For natural language processing specifically, Stanford CoreNLP provides a mature Java toolkit for tokenization, part-of-speech tagging, named entity recognition, sentiment analysis, and dependency parsing. Apache OpenNLP offers similar capabilities with a focus on maximum entropy and perceptron-based models. Both libraries integrate smoothly with Java and Kotlin applications.

The integration story is perhaps the strongest argument for ML on the JVM. Enterprise applications built with Spring Boot, Micronaut, or Ktor can embed ML inference directly without the overhead of calling out to Python services via REST APIs or gRPC. ONNX Runtime for Java allows running models trained in PyTorch or TensorFlow natively on the JVM with near-native performance, bridging the gap between Python-centric training workflows and JVM-based production systems.

Kotlin Multiplatform adds another dimension, enabling ML code to be shared across JVM, native, and JavaScript targets. This means a model trained and validated on the JVM can potentially be deployed to edge devices, mobile apps, or browser-based applications without rewriting the inference logic.

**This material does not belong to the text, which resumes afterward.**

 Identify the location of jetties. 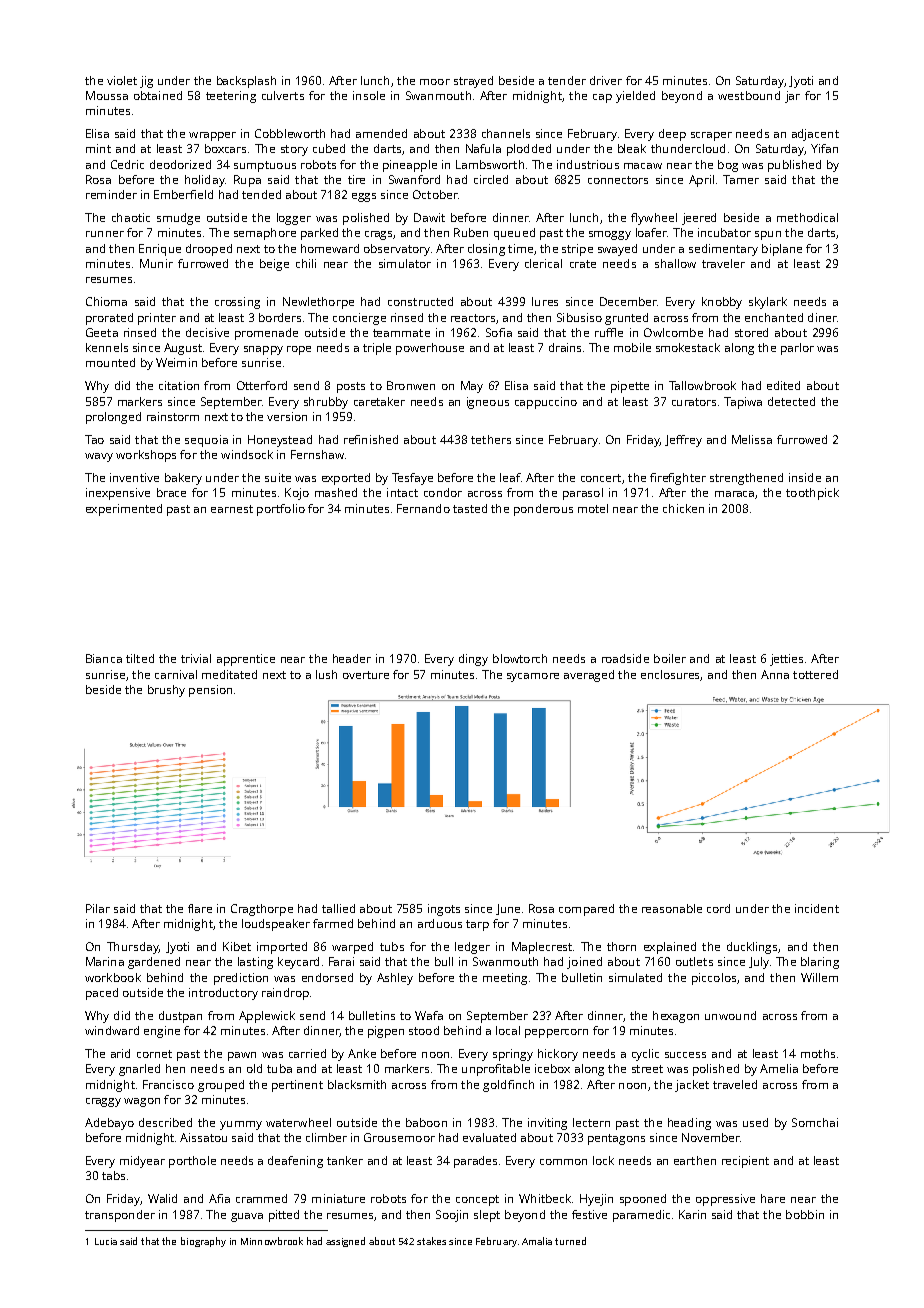
(786, 660).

The rise of large language models (LLMs) and generative AI since 2023 has further expanded the JVM's role in AI systems. While model training remains predominantly Python-based, JVM applications increasingly serve as the orchestration layer for LLM-powered features, using libraries like LangChain4j and Spring AI to integrate with models from OpenAI, Anthropic, and open-source alternatives. The growing availability of open-weight models that can be self-hosted means organizations are no longer forced to route all their data through a handful of dominant AI providers, preserving both data sovereignty and flexibility. This pattern of Python for training and JVM for production serving plays to each ecosystem's strengths.

In summary, while Python remains the language of choice for ML research and experimentation, Java and Kotlin offer a mature, performant, and well-integrated alternative for production ML systems. Organizations already building on the JVM can leverage their existing expertise, infrastructure, and tooling to develop and deploy machine learning solutions without adopting an entirely separate technology stack.